Reacting to the downing of a surveillance drone this week, the US was reportedly on the verge of a military strike against Iran before President Trump called it off, deciding that the resulting loss of life would be disproportionate. Tensions between the two nations remain extremely high following a series of attacks on oil tankers in the Gulf of Hormuz, for which the US blames Iran.
Oil prices continued to rise in response to worries that the conflict may interrupt global supplies. WTI crude gained nearly 1% for a weekly surge of almost 10%, the most in 30 months.
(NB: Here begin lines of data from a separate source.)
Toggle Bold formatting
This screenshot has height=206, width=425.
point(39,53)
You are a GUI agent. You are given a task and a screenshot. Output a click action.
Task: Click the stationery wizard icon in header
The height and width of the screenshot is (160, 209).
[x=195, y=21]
Gold often trade in sympathy with oil as a hedge against energy-related inflation.
The dollar weakened again, losing 0.4% against major rivals on speculation that the Federal Reserve will cut interest rates in coming months. The buck fell 1% on the week to reach a three-month low. A weaker dollar supports gold and other commodities by making them less expensive in other currencies.
The big driver for gold this week was the Fed. At the end of its two-day meeting on monetary policy, the central bank held rates unchanged but signaled its intention to "sustain the expansion" in the face of growing economic "uncertainties." The Fed's new dot-plot showed half of the committee members penciling-in one or more rate cuts this year. CME FedWatch places the odds of a reduction at the July meeting at 99%.
The Fed's consistent program of raising interest rates over the past three years has kept the dollar strong and created substantial headwinds for the gold price. Lower interest rates would reverse those trends and create a bullish environment for gold.
Analysts at Citigroup said gold could rally to between $1,500 and $1,600 over the next 12 months, driven by global central banks cutting interest rates to offset slowing growth. They project a price of $1,450 within the next three months. The metal rose as high as $1,415 today before receding on profit-taking.
The other precious metals were mixed for the day and higher for the week. Silver dropped 1.3% but held a weekly rise of 3.3%. Platinum rose 0.7% today and 0.8% this week. Palladium gained 1.3% on the day and 2.6% on the week.
At the Comex close: August gold added $3.20 to $1,400.10; July silver dropped 20 cents to $15.29; July platinum rose $5.40 to $811; and September palladium climbed $19 to $1,499.60 an ounce.